Recently, Feres and colleagues22 described 2 patients with very late ST after DES implantation in whom serial angiographic and IVUS imaging were available for detailed analysis. These investigators observed late acquired ISA with pronounced positive arterial remodeling within the stented segment, suggesting a causal link between the vascular response to DES implantation and very late ST in certain patients. Virmani et al6 described a local hypersensitivity reaction with extensive vasculitis of the intima, media, and adventitia consisting predominantly of lymphocytes and eosinophils in a patient suffering from very late ST (18 months) after DES implantation. Histopathological analysis revealed an aneurysmal dilatation of the vessel wall within the stented segment with evidence of stent malapposition and thick fibrin thrombus between the stent and the arterial wall. Chronic inflammation with outward remodeling of the arterial wall in response to DES implantation has been confirmed as one of the mechanisms of ST in a larger pathological series from the same laboratory,7 and clinical evidence of hypersensitivity reactions stems from the Research on Adverse Drug Events and Reports project (RADAR) registry,23 in which 17 of 5783 cases were probably or certainly related to DES.
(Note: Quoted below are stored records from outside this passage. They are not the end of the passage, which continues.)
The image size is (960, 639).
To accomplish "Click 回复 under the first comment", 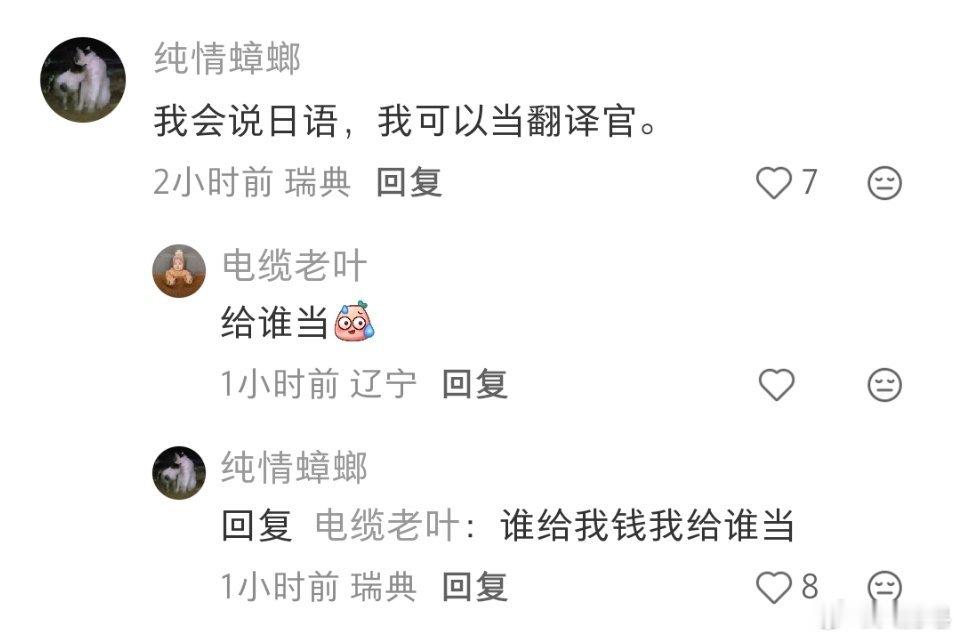I will pyautogui.click(x=409, y=182).
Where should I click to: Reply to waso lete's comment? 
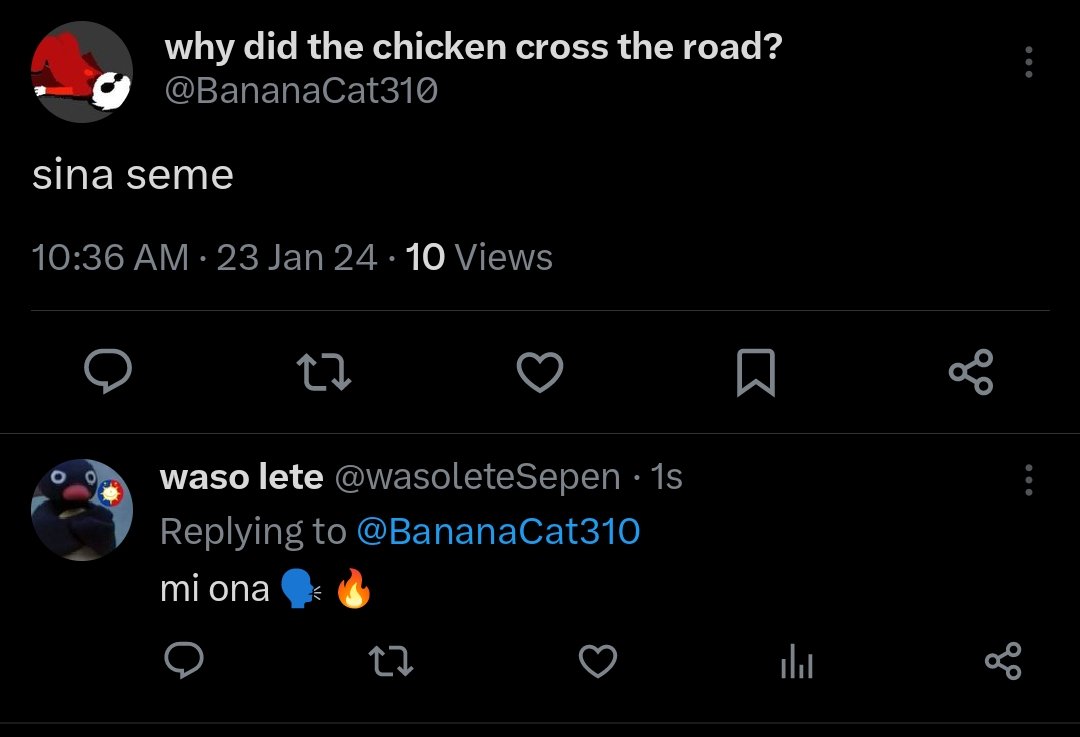[184, 661]
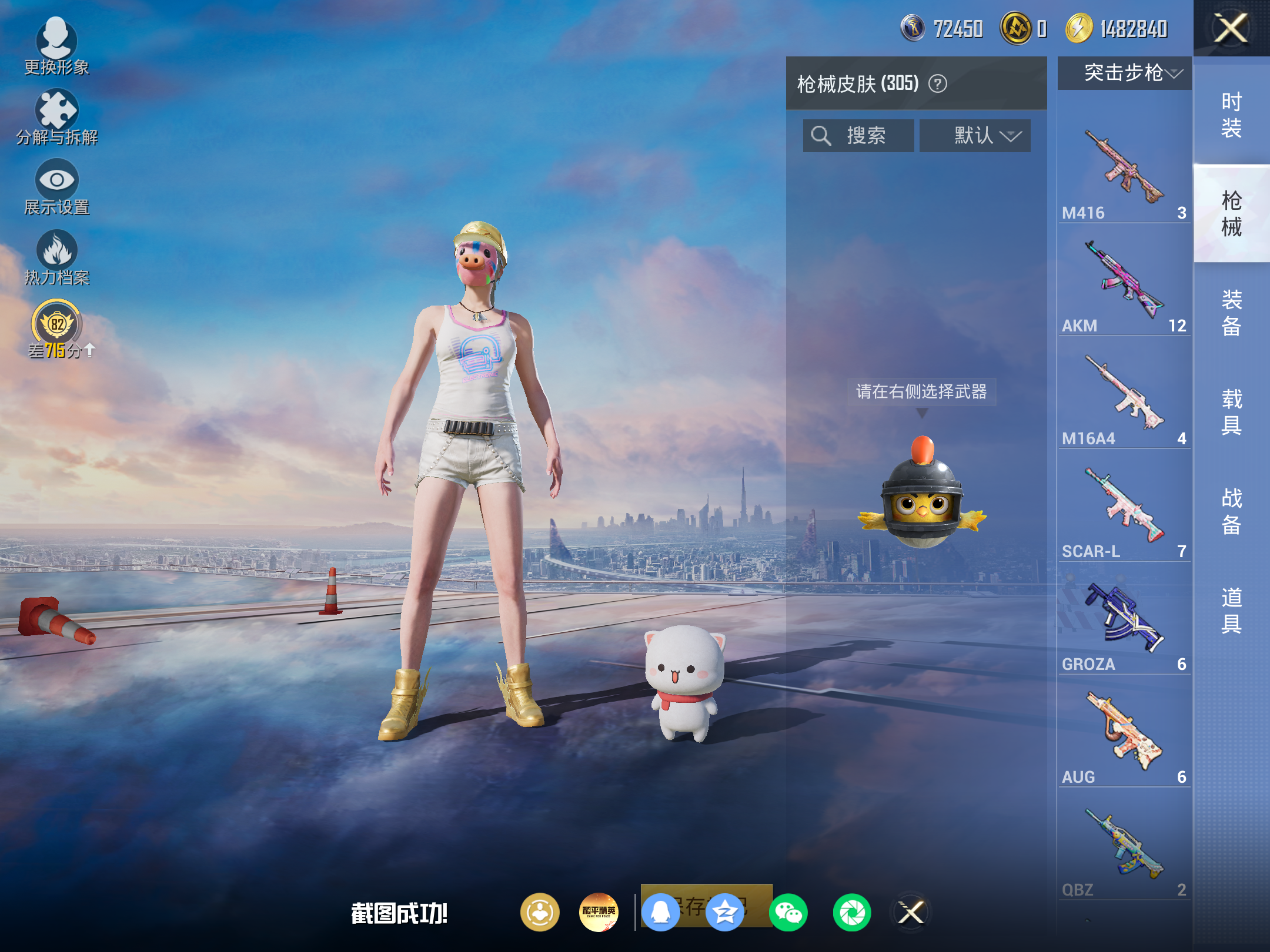1270x952 pixels.
Task: Expand the 突击步枪 weapon type dropdown
Action: tap(1124, 73)
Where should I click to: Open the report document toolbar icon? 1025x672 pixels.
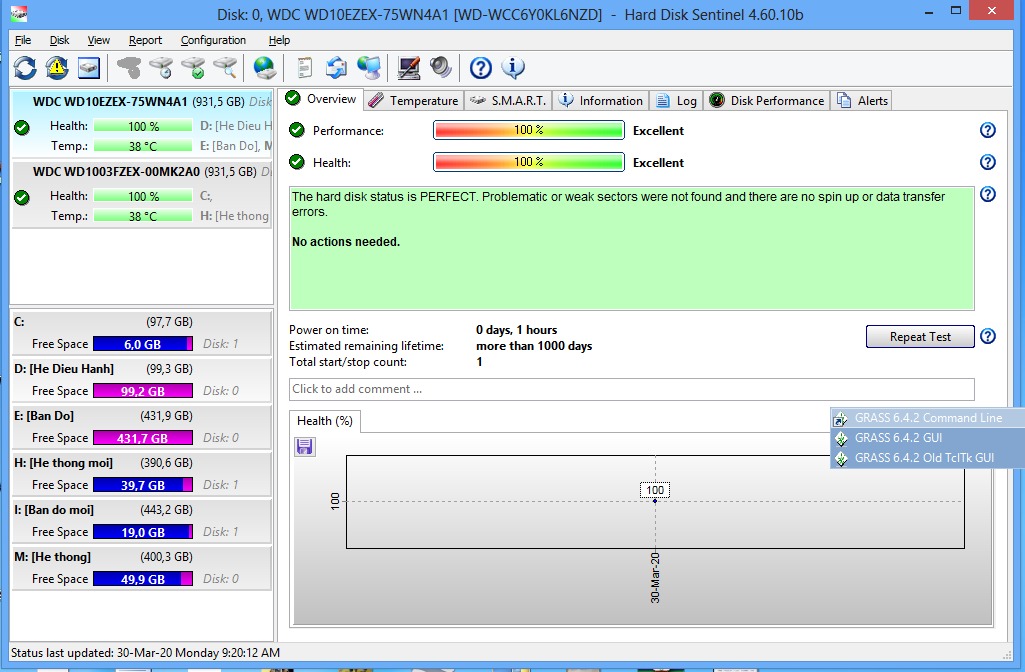tap(305, 68)

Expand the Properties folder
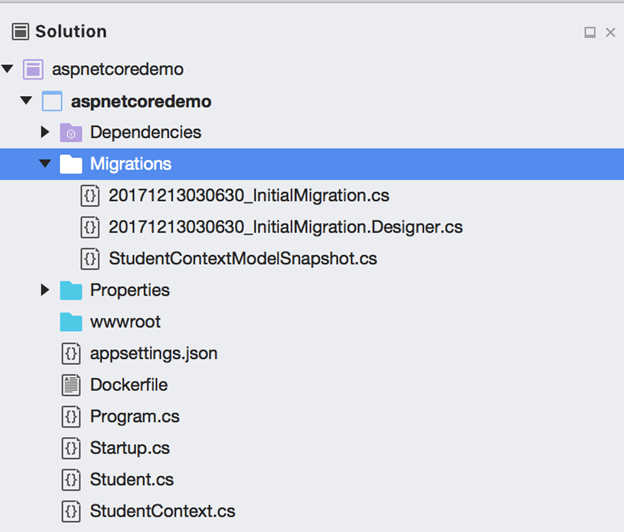pyautogui.click(x=45, y=290)
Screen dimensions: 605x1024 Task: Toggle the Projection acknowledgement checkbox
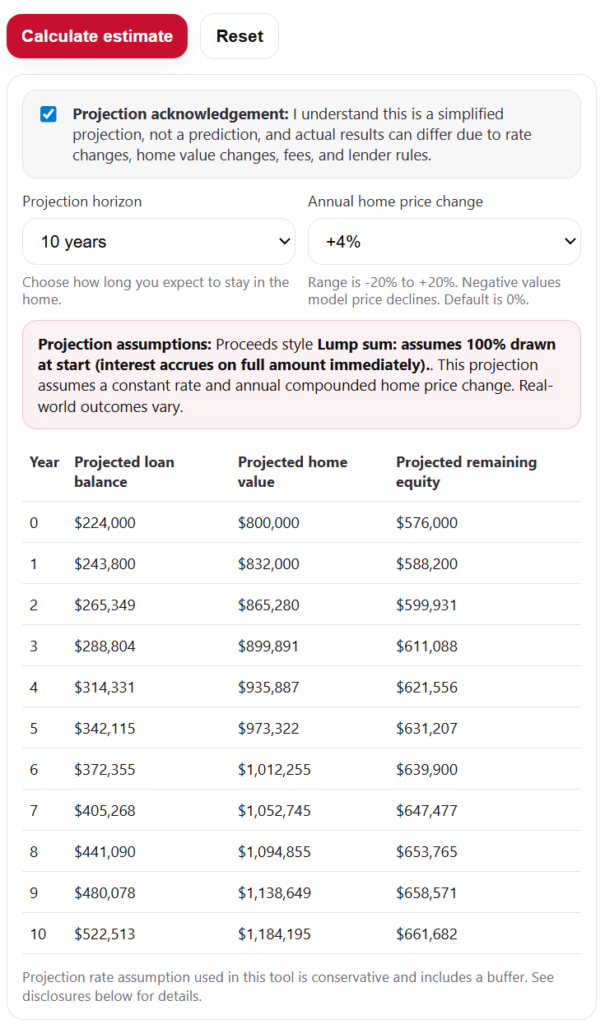tap(48, 114)
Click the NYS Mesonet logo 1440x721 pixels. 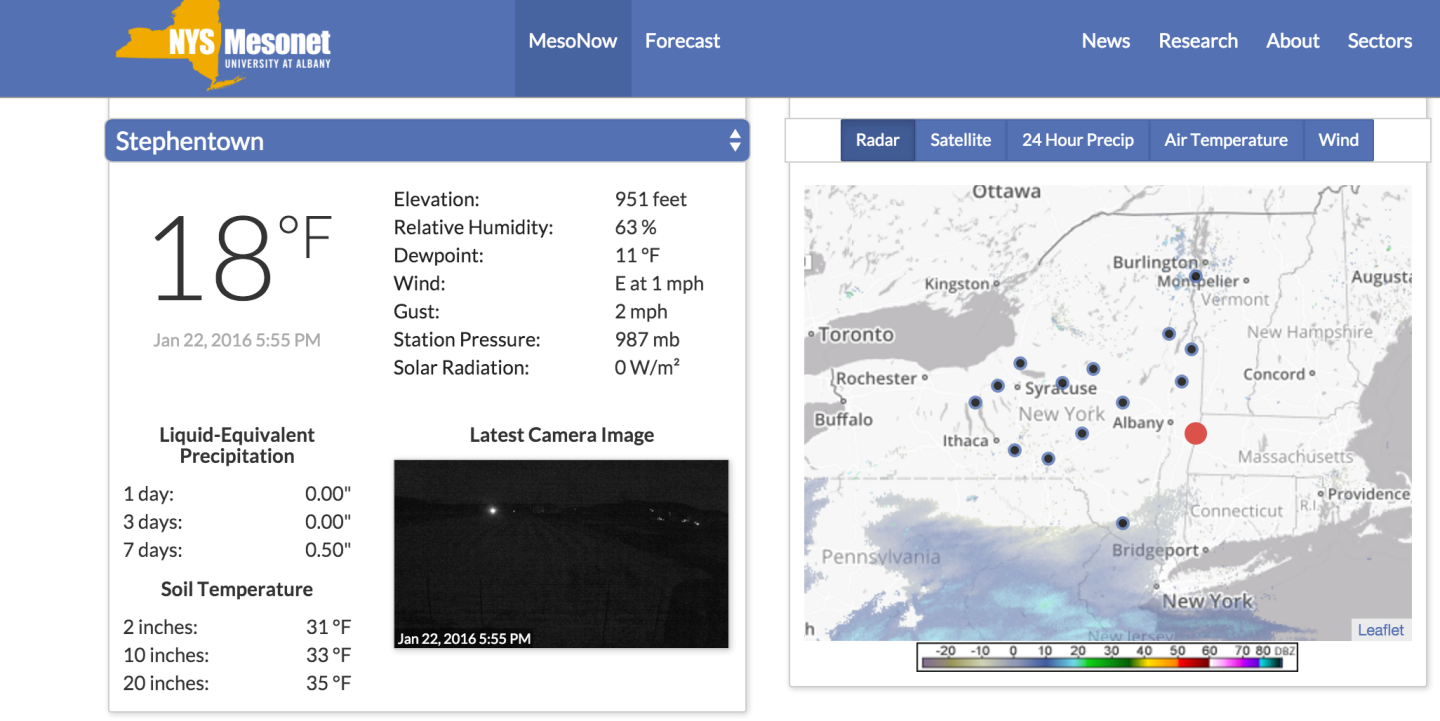tap(223, 46)
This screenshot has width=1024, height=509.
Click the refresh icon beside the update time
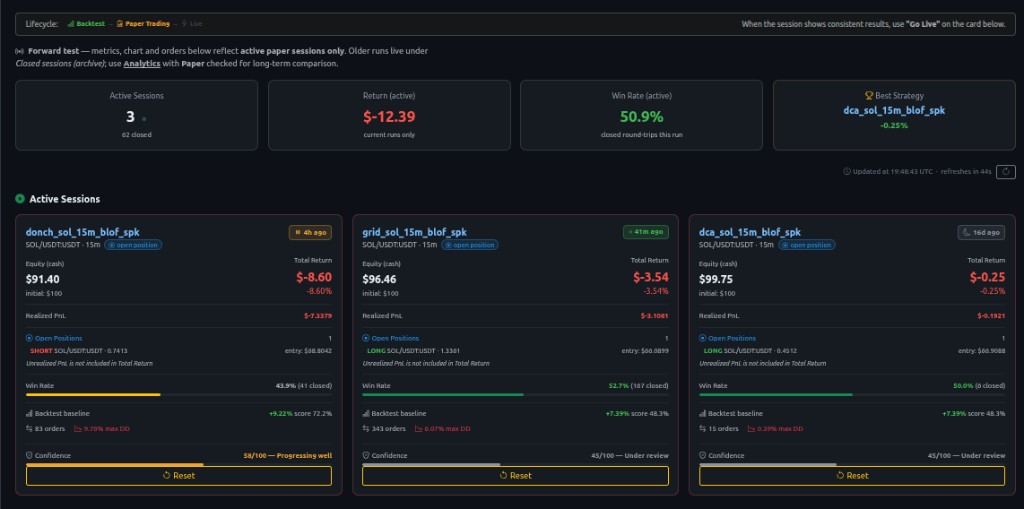[1006, 171]
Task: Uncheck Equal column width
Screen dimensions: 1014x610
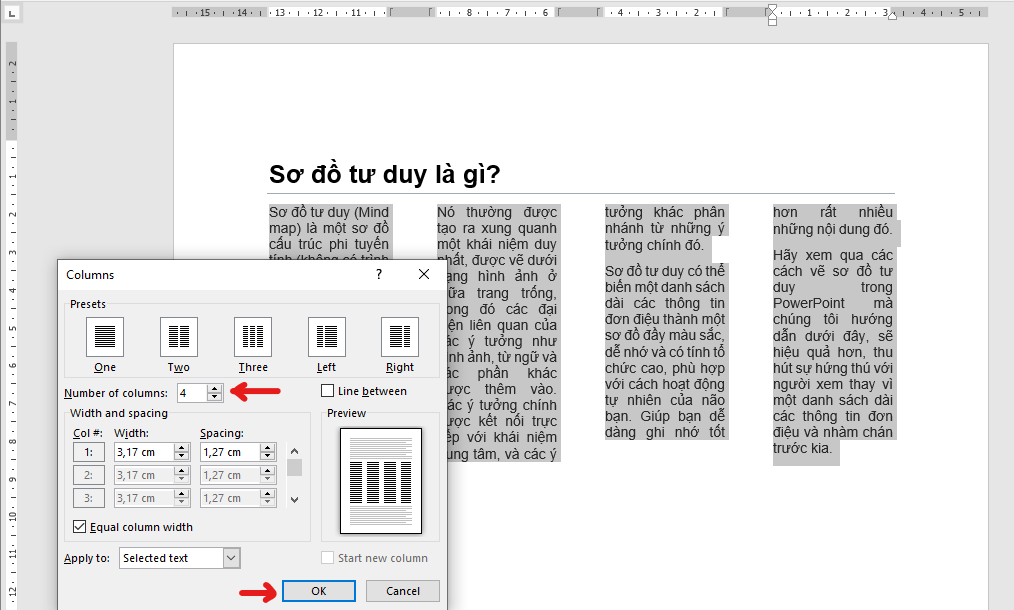Action: pos(80,527)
In the retrospective Predictors and Outcomes of Stent Thrombosis (POST) registry,9 ISA was observed in 49% of 53 patients with early ST (<30 days) after BMS implantation. Subsequent IVUS studies with BMS24 and DES17,20,21 failed to identify late ISA as a predictor of clinical adverse events. However, the predictive accuracy of these studies may have been limited by the small number of patients with late ISA (13 to 90 patients), the limited follow-up period of only 12 months in patients after DES implantation, and the infrequent occurrence of very late ST in stent patients. The approach in the present study was different in that we focused on the rare patient presenting with very late ST (13 of 4140 DES patients) and performed IVUS before emergency PCI. The finding of ISA in more than three quarters of patients (77%) with very late ST contrasts with an incidence of only 12% in the DES control group, suggesting a role in the pathogenesis of this adverse event. In addition, the extent of ISA, in terms of both length and depth, was more pronounced in very late ST patients than in controls. This finding suggests that small areas of ISA may be clinically silent, whereas large areas of ISA may increase the risk of ST. Interestingly, 2 patients with very late ST had a BMS implanted in addition to a DES in the same vessel during the index procedure. In both patients, EEM CSA was considerably enlarged in the vicinity of the DES but not in the BMS (Figure 4), and ST was limited to the DES segment with no thrombus present in the BMS.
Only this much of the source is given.